As you can see in the specs section above, there are 8x1G network interfaces and also one Management interface (Management 1/1) which belongs to the FirePOWER module. In order to deploy the device in your network and be able to start its initial configuration, connect it as following:

NOTES:

  • The Management 1/1 interface belongs to the separate FirePOWER module and NOT to the ASA.
  • DO NOT configure an IP address for the Management 1/1 interface inside the ASA configuration.
  • The default “inside” IP address for managing the ASA is 192.168.1.1 (interface GE1/2).
  • You must configure an IP address for Management1/1 in the 192.168.1.x subnet (e.g 192.168.1.2) inside the FirePOWER module (or via the ASDM GUI as we’ll see below).
  • You must connect both GE1/2 (inside) and Management1/1 interfaces on the same Layer2 LAN switch.
  • The outside interface (GE1/1) must be connected to the WAN (ISP) device and will receive IP address dynamically by default (via DHCP).
  • The quickest way to manage initially the device is using ASDM. Launch a web browser on your Management PC and go to https://192.168.1.1/admin.

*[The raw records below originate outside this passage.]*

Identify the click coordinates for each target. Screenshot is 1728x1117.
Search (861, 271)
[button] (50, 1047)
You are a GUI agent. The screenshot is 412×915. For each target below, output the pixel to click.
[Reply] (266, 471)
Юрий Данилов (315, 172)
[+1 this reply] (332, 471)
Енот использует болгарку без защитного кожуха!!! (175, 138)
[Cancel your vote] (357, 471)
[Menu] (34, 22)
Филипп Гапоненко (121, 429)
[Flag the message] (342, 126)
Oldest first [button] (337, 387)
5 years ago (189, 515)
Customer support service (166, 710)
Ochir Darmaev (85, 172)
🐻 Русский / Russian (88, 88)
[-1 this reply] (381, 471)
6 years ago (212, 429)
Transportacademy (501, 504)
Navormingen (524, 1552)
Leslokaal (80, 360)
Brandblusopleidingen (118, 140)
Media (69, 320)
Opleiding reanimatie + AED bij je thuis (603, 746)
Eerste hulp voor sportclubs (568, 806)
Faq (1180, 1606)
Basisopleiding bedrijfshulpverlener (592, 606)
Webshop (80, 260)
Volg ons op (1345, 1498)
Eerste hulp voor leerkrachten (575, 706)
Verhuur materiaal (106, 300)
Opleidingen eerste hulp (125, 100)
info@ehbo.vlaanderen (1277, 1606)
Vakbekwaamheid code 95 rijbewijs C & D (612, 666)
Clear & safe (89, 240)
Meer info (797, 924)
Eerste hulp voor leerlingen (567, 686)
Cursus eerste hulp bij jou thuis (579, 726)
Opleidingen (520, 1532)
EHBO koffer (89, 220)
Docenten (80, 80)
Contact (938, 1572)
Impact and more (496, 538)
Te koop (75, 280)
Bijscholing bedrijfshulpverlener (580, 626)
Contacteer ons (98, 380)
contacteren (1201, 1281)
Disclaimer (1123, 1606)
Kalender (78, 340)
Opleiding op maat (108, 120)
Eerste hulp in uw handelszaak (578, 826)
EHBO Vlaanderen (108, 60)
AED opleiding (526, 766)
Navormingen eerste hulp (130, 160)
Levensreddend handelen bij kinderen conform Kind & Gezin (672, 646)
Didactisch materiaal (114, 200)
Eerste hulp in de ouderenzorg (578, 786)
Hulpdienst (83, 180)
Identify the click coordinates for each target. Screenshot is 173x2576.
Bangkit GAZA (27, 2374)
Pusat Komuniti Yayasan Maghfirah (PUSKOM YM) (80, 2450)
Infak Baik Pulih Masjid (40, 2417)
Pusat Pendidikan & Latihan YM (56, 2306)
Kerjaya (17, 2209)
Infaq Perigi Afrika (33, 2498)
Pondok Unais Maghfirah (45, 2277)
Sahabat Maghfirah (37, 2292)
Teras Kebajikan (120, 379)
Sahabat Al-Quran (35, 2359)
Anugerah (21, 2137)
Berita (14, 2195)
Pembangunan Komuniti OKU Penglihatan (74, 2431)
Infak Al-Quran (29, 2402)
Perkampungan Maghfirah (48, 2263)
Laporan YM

Select “Startup Wizard”, leave username/password fields empty and hit OK.
  • When the wizard takes you to the FirePOWER network settings, enter IP address 192.168.1.2, Mask 255.255.255.0 and Gateway 192.168.1.1 (see below).

MORE READING: Cisco ASA 5500 Dual ISP Connection

  • After you finish the above, quit the ASDM application and then relaunch it. This time you will see new FirePOWER tabs on the GUI home page which means you can now configure also FirePOWER settings in addition to ASA settings.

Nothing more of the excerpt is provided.